For every line in the records that has the word "width", make a copy.

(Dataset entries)
────────────────────
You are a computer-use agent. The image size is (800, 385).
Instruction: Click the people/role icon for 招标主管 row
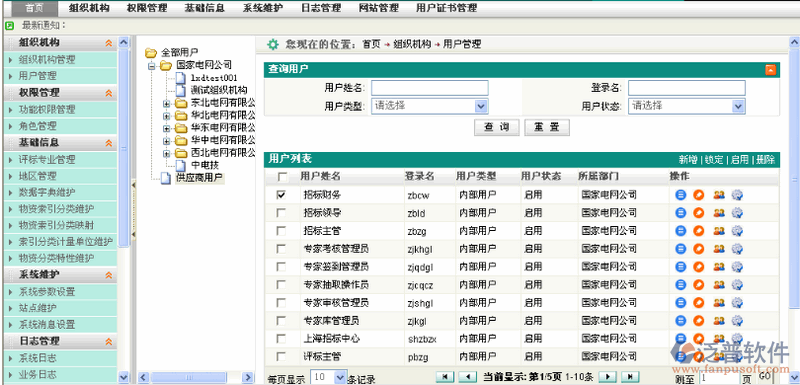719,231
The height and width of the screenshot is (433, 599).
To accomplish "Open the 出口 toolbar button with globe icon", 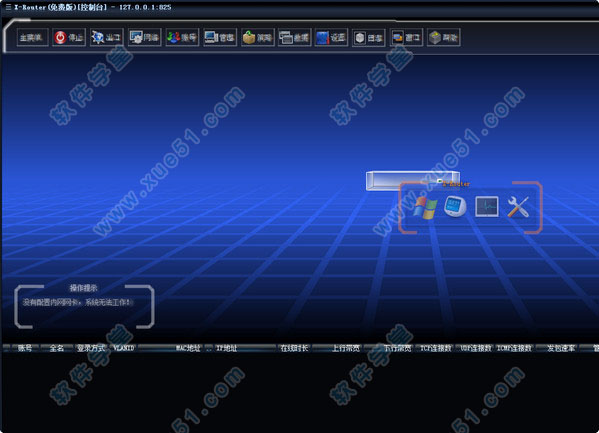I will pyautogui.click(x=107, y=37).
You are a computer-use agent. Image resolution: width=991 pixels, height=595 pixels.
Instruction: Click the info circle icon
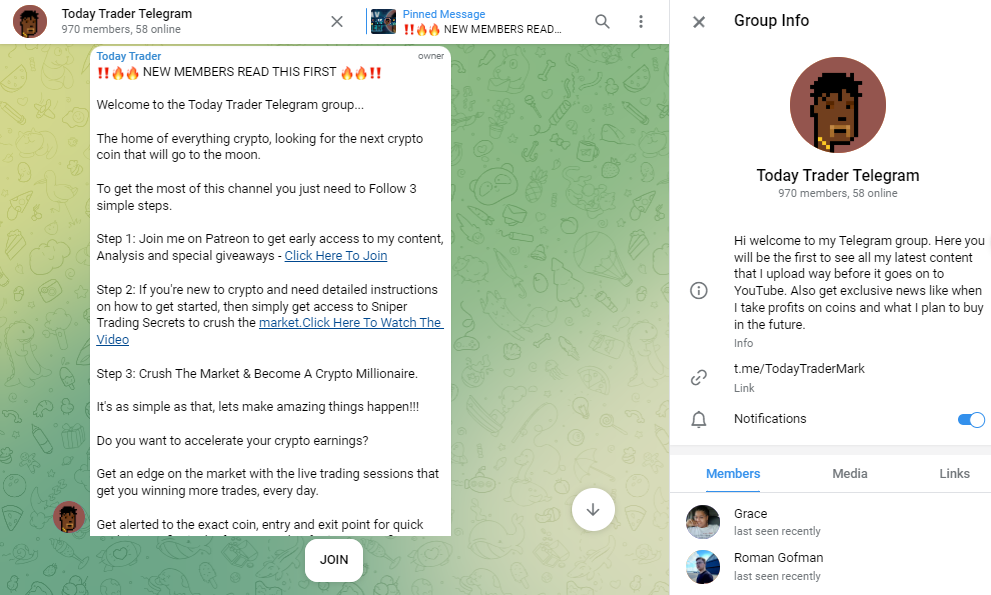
────────────────────
> Written solution:
The height and width of the screenshot is (433, 599).
You are a computer-use agent. Image resolution: width=991 pixels, height=595 pixels.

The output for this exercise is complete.